Pero habituado como estaba -sin dejar de ser estúpidamente
educado-, a no prestar atención a lo que sucedía a mi
alrededor y olvidar lo máximo posible, el hecho
permaneció en el borde de mi inconsciente hasta varios
días después.
Me engañaba, claro, en cuanto a mi capacidad para olvidar,
porque ahora mismo puedo -y voy a hacerlo-, reproducir casi palabra por
palabra y gesto por gesto todo lo que pasó en aquellos pocos
minutos.
Lo hago porque deseo que la repetición de hechos triviales me
ayude a quitarle importancia a la cadena de sucesos que siguió,
y quizá me influya a mí mismo a la hora de tomar una
decisión que ya no puedo retrasar; para lo que no me siento
capacitado en soledad.
(¡Cómo echo de menos a Eugène! Su
estrambótico análisis de las situaciones para llegar a la
que consideraba la mejor de las soluciones, transmitiendo seguridad; su
intrépida decisión, que añoro ahora; su
osadía irresponsable... ¡Cómo tornan recuerdos de
algunas largas, lentas, escasas noches compartidas con su cuerpo y su
olor, y su piel suave, sus revelaciones increíbles, sus
fábulas, sus comentarios socarrones, su risa pícara
cuando ponía en evidencia mi ignorancia...
¡¿Dónde estará ahora?).
Ahora son las ocho de la tarde; demasiado temprano para mis hábitos.

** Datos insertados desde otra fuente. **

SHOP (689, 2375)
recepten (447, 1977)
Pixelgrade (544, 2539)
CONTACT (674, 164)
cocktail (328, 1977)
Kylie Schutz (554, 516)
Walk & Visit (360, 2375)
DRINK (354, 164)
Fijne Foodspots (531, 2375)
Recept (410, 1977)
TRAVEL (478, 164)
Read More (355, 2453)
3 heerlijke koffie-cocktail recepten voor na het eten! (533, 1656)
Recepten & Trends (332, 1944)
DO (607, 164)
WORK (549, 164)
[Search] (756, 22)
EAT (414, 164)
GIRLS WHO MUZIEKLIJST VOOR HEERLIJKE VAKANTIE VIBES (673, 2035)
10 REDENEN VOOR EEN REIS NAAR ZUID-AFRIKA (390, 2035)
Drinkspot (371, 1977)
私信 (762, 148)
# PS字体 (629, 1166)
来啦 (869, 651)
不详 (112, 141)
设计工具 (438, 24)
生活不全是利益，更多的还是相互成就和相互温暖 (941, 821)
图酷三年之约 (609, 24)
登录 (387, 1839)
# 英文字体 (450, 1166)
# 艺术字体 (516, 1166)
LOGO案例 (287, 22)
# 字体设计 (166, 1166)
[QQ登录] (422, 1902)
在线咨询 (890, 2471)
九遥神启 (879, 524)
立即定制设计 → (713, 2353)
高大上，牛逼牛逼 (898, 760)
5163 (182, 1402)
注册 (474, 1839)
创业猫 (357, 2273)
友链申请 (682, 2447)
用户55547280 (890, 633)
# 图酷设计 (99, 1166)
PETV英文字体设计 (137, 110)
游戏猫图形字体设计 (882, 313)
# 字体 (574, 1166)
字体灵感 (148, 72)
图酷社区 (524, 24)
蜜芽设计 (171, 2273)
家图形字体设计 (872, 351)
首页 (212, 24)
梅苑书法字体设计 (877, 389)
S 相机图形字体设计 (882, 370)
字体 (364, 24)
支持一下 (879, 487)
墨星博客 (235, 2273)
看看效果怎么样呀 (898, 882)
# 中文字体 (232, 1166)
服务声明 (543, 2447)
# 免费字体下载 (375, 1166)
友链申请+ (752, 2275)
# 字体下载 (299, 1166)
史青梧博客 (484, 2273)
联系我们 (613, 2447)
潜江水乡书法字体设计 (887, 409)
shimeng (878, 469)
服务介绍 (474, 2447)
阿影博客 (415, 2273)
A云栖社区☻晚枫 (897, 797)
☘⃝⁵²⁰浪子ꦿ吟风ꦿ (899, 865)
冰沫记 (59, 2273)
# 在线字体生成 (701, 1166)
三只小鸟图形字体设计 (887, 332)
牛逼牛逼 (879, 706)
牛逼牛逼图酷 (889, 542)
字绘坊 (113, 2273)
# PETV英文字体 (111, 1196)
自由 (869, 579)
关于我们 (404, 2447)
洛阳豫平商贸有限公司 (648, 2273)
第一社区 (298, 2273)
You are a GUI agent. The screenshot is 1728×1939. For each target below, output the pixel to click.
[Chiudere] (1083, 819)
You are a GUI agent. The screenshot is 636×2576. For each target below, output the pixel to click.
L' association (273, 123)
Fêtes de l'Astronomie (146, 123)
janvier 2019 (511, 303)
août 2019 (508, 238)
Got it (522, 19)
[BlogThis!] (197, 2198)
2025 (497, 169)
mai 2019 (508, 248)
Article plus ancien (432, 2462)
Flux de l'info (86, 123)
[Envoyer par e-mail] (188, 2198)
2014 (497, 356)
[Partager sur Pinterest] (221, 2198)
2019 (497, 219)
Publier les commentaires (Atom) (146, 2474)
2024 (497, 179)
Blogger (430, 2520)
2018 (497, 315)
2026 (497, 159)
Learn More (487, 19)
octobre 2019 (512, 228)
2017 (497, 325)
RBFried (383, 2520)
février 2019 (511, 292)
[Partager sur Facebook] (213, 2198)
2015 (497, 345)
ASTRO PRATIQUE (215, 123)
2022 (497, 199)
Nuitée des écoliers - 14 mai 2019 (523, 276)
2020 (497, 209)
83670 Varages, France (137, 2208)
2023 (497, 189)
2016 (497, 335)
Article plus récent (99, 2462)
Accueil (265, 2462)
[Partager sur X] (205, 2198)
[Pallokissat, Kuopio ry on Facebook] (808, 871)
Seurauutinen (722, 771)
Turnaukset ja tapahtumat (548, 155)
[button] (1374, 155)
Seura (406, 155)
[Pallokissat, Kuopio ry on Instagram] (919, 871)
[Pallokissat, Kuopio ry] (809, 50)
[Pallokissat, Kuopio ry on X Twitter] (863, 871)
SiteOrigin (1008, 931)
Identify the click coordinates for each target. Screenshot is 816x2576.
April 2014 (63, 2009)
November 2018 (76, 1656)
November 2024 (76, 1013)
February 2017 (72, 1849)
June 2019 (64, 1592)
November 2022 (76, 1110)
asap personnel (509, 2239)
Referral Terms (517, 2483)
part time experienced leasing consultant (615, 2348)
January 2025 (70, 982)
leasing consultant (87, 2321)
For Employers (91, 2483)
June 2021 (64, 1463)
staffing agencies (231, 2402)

Mi rutina ordena que no me siente ante el ordenador antes de las diez,
ya de noche; revisar antes alguna nota que pretendo necesitar en
Google, perderme cuando encuentro detalles que no me interesan en
absoluto, pero que me sorprenden o enganchan, navegar...
Pero sin prisa; sobra tiempo para llegar a mi objetivo, si existe tal.
Si no existe, aún mejor: probablemente he dado con alguna clave interesante.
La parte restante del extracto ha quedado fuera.